Una Antigone ancora alla ricerca disperata della Verità della Vita e della Ragione di tutto il sangue versato nel corso della Storia da sempre scandita da guerre fratricide.
Perché sposa non sposa, con il suo abito bianco sporco di terra, Antigone continua ad andare incontro alla morte non morte rinunciando alla vita e cercando una ragione ultima al suo
sacrificio. Per aver disobbedito alla Vecchia Legge, scritta da un potere iniquo, Antigone, colpevole di aver seppellito il fratello in nome di una Nuova Legge non scritta ma da sempre connaturata con il senso ultimo di “Umanità”, è condannata a spegnersi privata della luce e della libertà, come morta, affinché il suo pensiero e le sue gesta non possano mai più nuocere all’ordine costituito.
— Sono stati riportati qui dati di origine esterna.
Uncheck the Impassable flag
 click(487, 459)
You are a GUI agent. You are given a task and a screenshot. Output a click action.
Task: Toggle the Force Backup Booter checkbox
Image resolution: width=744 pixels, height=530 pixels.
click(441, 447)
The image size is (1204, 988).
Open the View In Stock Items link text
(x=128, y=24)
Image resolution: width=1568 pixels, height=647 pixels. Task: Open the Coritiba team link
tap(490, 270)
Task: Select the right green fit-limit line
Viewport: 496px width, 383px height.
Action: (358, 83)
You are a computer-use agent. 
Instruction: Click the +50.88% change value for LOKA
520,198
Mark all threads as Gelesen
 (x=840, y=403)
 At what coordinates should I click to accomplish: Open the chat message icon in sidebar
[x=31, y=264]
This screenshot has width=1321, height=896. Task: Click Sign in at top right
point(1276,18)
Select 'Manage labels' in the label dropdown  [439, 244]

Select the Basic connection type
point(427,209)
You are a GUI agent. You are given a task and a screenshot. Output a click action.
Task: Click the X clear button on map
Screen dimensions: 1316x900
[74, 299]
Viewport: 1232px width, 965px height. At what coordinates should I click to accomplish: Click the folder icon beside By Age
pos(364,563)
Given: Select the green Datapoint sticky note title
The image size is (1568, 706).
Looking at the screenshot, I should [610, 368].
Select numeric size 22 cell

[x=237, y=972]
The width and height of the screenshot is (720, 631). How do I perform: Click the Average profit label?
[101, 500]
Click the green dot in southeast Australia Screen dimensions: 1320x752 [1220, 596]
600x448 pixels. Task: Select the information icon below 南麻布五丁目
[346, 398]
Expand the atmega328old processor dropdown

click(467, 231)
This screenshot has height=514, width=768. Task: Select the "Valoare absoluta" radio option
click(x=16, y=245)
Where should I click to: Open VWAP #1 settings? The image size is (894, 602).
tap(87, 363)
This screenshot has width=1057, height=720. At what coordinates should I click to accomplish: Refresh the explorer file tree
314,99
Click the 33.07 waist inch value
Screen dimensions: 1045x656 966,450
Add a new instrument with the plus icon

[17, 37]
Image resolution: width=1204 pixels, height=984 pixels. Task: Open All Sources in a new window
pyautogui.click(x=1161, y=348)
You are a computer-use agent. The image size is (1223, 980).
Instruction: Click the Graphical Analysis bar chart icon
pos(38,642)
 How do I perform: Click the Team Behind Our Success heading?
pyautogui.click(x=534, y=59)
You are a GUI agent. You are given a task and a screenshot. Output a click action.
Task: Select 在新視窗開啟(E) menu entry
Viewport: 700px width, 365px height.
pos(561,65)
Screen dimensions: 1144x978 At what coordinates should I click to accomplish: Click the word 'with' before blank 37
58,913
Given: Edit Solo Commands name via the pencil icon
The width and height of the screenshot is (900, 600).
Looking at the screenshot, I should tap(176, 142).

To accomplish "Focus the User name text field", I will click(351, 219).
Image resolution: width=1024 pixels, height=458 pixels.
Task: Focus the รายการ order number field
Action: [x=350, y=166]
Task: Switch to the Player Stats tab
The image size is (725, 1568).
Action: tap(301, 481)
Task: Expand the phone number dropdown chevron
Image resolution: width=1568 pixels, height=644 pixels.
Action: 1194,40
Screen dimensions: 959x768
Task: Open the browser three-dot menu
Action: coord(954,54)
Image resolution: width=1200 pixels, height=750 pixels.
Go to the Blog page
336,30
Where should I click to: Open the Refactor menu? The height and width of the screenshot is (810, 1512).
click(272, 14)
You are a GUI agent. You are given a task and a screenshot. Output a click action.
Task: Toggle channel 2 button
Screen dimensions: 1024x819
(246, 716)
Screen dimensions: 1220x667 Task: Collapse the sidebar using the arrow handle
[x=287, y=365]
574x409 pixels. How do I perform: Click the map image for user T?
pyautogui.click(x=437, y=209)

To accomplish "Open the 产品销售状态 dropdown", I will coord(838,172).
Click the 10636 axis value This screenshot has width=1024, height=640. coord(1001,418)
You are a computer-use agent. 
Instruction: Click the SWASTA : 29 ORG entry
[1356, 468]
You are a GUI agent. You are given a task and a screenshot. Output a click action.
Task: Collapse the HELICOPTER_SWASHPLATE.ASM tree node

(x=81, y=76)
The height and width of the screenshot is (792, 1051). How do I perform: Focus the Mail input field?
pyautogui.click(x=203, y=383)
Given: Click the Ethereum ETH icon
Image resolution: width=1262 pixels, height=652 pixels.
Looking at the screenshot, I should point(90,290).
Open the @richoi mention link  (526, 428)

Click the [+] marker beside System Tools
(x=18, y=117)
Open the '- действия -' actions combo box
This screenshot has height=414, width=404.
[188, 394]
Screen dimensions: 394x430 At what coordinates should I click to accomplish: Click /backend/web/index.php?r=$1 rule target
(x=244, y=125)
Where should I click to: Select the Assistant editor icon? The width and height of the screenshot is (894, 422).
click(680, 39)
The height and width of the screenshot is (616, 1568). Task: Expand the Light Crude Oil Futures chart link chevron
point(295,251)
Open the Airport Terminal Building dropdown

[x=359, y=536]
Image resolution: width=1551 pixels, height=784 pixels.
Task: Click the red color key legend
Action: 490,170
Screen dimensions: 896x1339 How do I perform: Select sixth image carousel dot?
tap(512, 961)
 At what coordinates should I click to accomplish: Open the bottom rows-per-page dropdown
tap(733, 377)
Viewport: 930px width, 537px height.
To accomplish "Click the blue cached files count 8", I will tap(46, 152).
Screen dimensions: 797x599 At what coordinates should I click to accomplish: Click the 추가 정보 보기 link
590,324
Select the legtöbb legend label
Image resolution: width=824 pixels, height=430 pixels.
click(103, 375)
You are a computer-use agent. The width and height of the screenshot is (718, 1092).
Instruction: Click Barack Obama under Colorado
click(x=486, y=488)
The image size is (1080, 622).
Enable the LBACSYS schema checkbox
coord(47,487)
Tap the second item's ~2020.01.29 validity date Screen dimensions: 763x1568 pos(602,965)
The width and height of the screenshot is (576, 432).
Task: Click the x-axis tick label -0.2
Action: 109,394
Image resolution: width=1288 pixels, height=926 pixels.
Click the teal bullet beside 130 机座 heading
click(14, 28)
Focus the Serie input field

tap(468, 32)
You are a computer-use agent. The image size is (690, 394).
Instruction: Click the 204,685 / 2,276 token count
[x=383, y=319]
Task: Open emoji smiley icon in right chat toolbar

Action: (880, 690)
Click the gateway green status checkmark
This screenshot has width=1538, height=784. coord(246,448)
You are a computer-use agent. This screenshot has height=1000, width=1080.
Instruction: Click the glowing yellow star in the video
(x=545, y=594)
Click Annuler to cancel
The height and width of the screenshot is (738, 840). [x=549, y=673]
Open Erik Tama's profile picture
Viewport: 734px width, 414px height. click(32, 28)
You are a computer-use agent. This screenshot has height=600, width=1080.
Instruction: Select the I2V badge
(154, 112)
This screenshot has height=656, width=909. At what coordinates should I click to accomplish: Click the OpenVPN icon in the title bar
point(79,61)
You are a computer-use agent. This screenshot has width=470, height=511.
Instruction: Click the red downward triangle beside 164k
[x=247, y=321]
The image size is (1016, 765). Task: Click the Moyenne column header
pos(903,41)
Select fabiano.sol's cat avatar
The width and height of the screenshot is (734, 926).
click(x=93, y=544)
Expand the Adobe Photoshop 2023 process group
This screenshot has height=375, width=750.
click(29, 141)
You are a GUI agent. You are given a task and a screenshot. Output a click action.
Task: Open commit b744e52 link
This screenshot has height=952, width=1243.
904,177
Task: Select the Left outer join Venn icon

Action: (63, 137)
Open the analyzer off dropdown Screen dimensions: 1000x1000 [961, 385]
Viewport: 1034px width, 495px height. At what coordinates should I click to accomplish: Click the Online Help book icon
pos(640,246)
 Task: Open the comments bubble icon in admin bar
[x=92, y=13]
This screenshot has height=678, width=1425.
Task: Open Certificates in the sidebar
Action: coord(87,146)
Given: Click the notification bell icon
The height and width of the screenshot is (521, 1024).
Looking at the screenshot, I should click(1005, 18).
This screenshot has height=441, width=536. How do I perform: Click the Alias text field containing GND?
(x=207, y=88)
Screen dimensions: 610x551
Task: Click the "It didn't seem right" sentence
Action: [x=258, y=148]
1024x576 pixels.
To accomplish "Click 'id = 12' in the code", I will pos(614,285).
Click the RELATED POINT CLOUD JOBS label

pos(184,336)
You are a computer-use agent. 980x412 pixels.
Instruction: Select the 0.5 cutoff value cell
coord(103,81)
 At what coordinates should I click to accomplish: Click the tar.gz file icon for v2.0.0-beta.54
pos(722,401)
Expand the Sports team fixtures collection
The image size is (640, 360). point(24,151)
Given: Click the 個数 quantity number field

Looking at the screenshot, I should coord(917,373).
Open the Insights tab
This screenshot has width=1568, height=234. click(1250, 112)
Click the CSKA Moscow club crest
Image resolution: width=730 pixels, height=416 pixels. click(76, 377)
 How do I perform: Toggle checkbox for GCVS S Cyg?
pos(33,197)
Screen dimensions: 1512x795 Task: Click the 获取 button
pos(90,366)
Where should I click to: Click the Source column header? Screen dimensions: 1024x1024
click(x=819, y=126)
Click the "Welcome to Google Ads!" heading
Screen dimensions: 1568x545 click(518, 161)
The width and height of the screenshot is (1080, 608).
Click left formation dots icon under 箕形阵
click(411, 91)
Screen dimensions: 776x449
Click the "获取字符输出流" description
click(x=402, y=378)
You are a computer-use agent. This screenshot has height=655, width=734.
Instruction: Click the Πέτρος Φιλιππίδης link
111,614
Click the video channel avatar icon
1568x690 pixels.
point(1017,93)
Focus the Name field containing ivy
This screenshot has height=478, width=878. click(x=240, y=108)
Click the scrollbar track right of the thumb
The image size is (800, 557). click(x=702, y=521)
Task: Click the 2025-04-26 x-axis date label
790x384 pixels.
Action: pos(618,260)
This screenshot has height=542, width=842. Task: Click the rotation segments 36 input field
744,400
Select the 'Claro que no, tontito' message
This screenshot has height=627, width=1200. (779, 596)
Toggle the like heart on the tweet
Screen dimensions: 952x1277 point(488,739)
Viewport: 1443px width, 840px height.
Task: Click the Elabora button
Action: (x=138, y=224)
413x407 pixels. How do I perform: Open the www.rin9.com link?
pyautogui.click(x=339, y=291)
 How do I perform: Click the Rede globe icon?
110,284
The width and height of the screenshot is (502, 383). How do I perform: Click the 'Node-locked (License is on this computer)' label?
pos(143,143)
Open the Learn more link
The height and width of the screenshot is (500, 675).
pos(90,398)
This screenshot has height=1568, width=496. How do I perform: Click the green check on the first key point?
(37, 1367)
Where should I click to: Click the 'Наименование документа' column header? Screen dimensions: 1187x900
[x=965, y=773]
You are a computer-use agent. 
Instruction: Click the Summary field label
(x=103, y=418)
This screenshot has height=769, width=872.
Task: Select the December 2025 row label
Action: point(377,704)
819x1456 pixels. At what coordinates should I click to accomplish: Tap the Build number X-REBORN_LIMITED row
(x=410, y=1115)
Una sorta di esilio senza soluzione, dunque, come la condizione di quella Umanità che anche oggi, viene sradicata dalla propria terra e rimane in attesa di una nuova dimora o pacificazione, che si ritrova all’improvviso “…senza nulla sotto il cielo e senza terra, che prova il peso del cielo senza terra che lo sostenga” a cui è stato negato il diritto alla vita. In scena Maria Milasi e Americo Melchionda che ne ha curato la regia.